IBM Quantum System Two, which will be deployed at RIKEN and integrated with Fugaku, includes IBM’s plans to introduce its next-generation quantum computing architecture, combining expandable cryogenic infrastructure, modular quantum control electronics and advanced system software.
“As the first quantum system that will directly connect with the Fugaku classical supercomputer, IBM's agreement with RIKEN marks a monumental milestone in the journey towards a future defined by quantum-centric supercomputing,” Jay Gambetta, who leads the team at IBM working to build a quantum computer, said in a blog post.
xAI
Elon Musk's xAI is ramping up its Memphis, TN-based supercomputer to house at least one million graphic processing units. Colossus, the world’s largest AI supercomputer, is being used to train xAI’s Grok family of large language models, with chatbots offered as a feature for X Premium subscribers.
According to Nvidia, the company whose chips are integral in the operation of Colossus, the system has experienced zero application latency degradation or packet loss due to flow collisions. It has maintained 95% data throughput enabled by Spectrum-X congestion control. This level of performance cannot be achieved at scale with standard Ethernet, which creates thousands of flow collisions while delivering only 60% data throughput.
"In Memphis, we're pioneering development in the heartland of America," Brent Mayo, an xAI engineer, said in a statement. "We're not just leading from the front; we're accelerating progress at an unprecedented pace while ensuring the stability of the grid utilizing megapack technology."
Related Article: The State of AI: Top Trends and Missteps Ahead
Cerebras Systems
In March, the company introduced the Wafer Scale Engine 3, designed to provide twice the performance of the Cerebras WSE-2, with the same power draw and for the same price. Purpose built for training the industry’s largest AI models, the 5nm-based, 4 trillion transistor WSE-3 powers the Cerebras CS-3 AI supercomputer.

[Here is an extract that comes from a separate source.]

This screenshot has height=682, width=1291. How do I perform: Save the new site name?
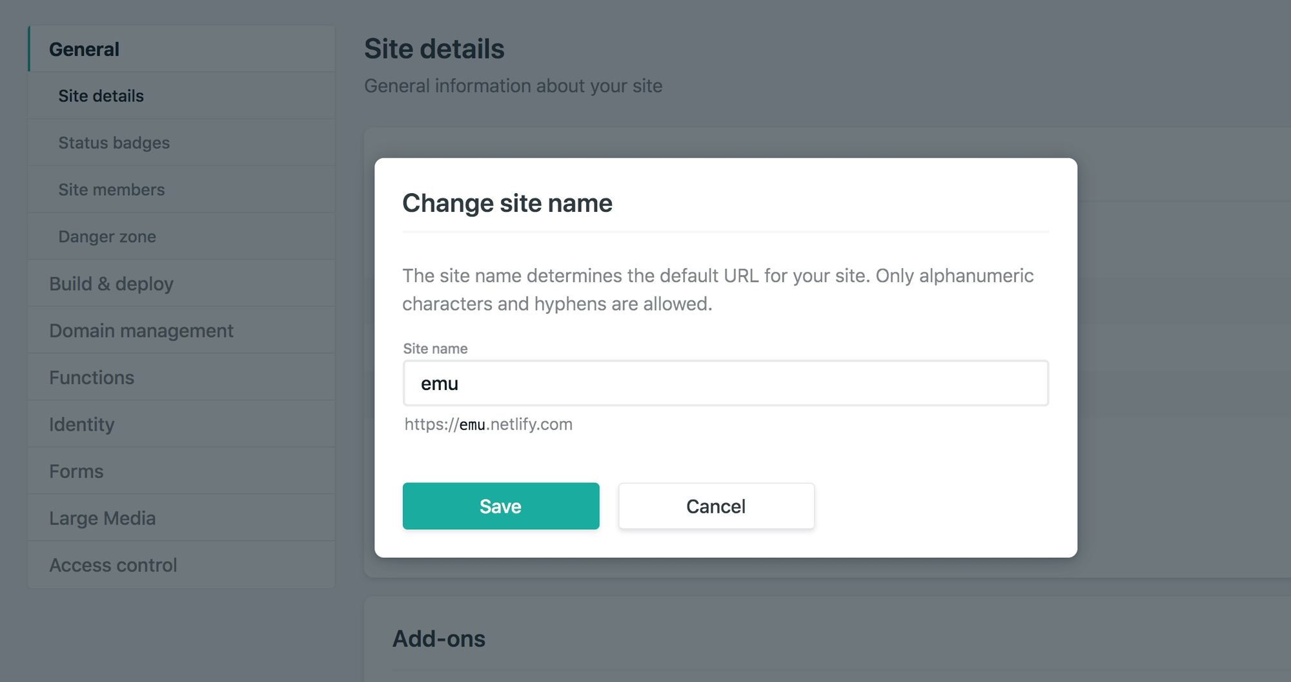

The supercomputer includes 4 trillion transistors, 900,000 AI cores, 125 petaflops of peak AI performance, 44GB on-chip SRAM, 5nm TSMC process and a cluster size of up to 2048 CS-3 systems. The CS-3 is designed to train next generation frontier models. Twenty-four trillion parameter models can be stored in a single logical memory space without partitioning or refactoring,
The CS-3 is built for both enterprise and hyperscale needs. Compact four system configurations can fine tune 70B models in a day while at full scale using 2048 systems, Llama 70B can be trained from scratch in a single day, according to the company.
The University at Albany
The university’s new, $16.5M supercomputer, unveiled in October, is the most powerful in the State University of New York (SUNY) system.

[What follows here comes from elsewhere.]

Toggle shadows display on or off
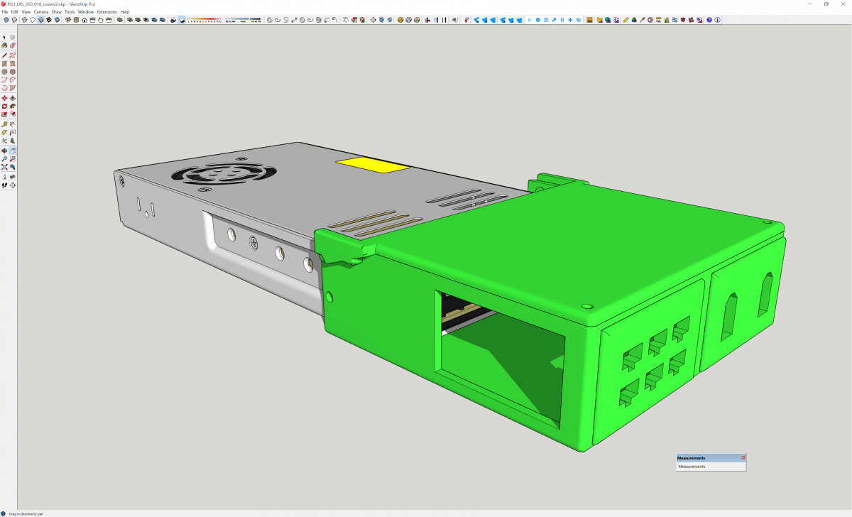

The supercomputer’s systems — slotted in server cabinets in the University’s Data Center — contain 192 NVIDIA Tensor Core GPUs, networked with about three miles of fiber-optic cabling. The accelerated computing power of GPUs are designed to quickly handle the high-intensity AI tasks that require massive numbers of parallel calculations with large datasets.
“We’ve always had a high-performance computing cluster, but this is dramatically different,” said Brian Heaton, UAlbany’s chief information officer. “AI calls for intense mathematical computations. Your average computer is not able to keep up the pace of those calculations in order to make it productive in a reasonable time frame. A researcher developing AI can’t wait weeks and weeks for the results to come back. The more horsepower we can give our researchers and our faculty, the faster response times they get and the more productive they’ll be in the AI space.”